> WHAT YOU WILL DO: Please transcribe only the lines between the one containing "Image resolution: width=1316" and the end of the records, both ends included, exactly as written; skip every picture.

EXTRACTED MATERIAL: Begin

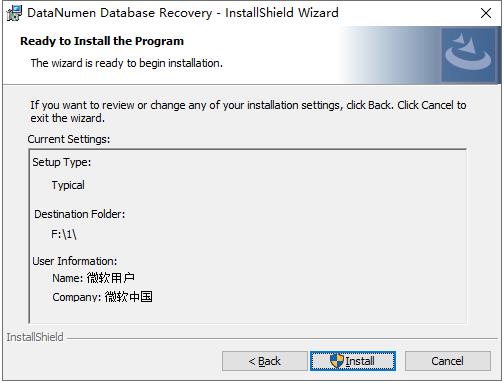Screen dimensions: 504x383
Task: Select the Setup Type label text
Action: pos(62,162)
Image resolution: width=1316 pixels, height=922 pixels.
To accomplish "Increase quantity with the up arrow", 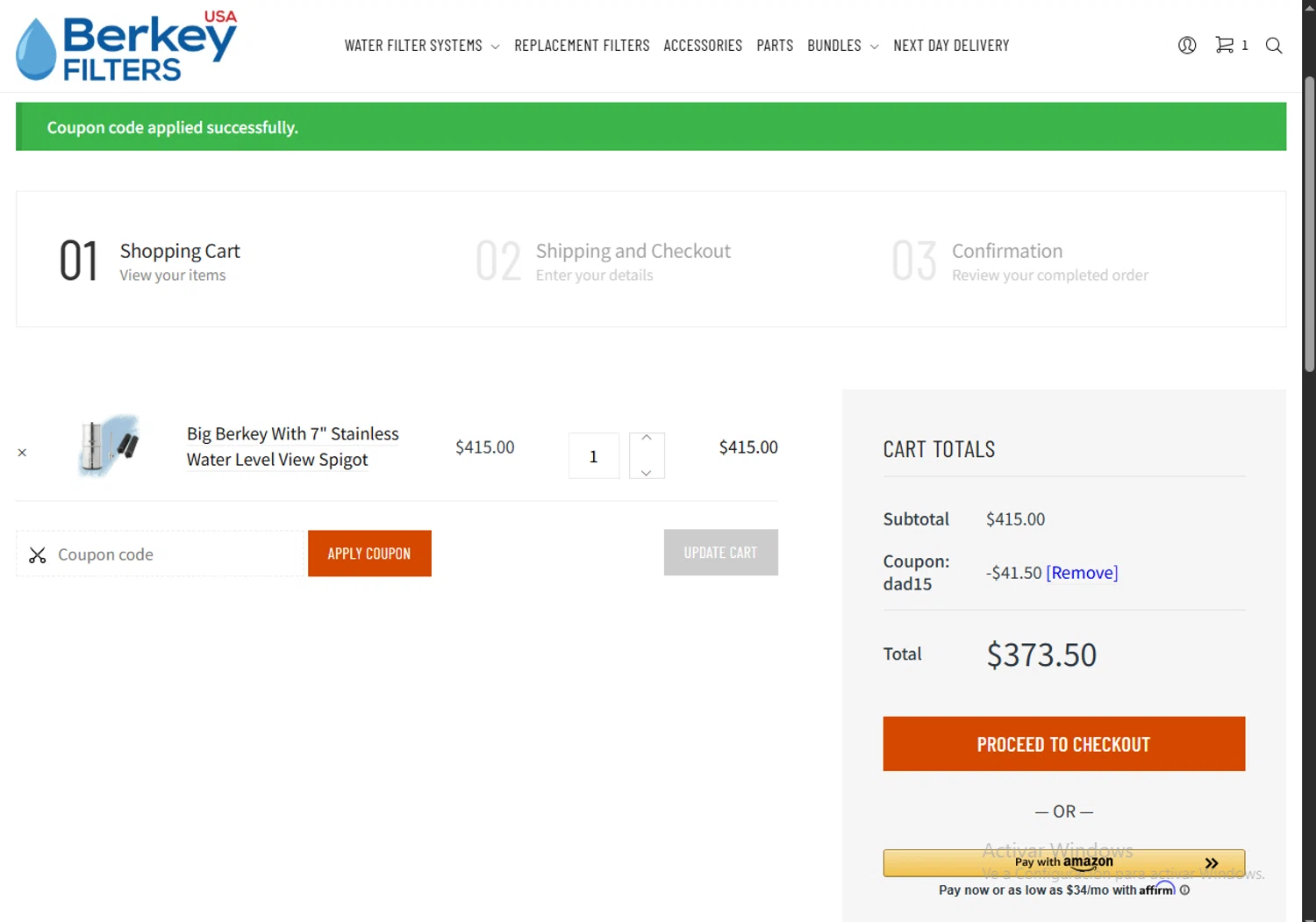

EXTRACTED MATERIAL: End

> TASK RESULT:
Image resolution: width=1316 pixels, height=922 pixels.
To accomplish "Increase quantity with the up arrow", 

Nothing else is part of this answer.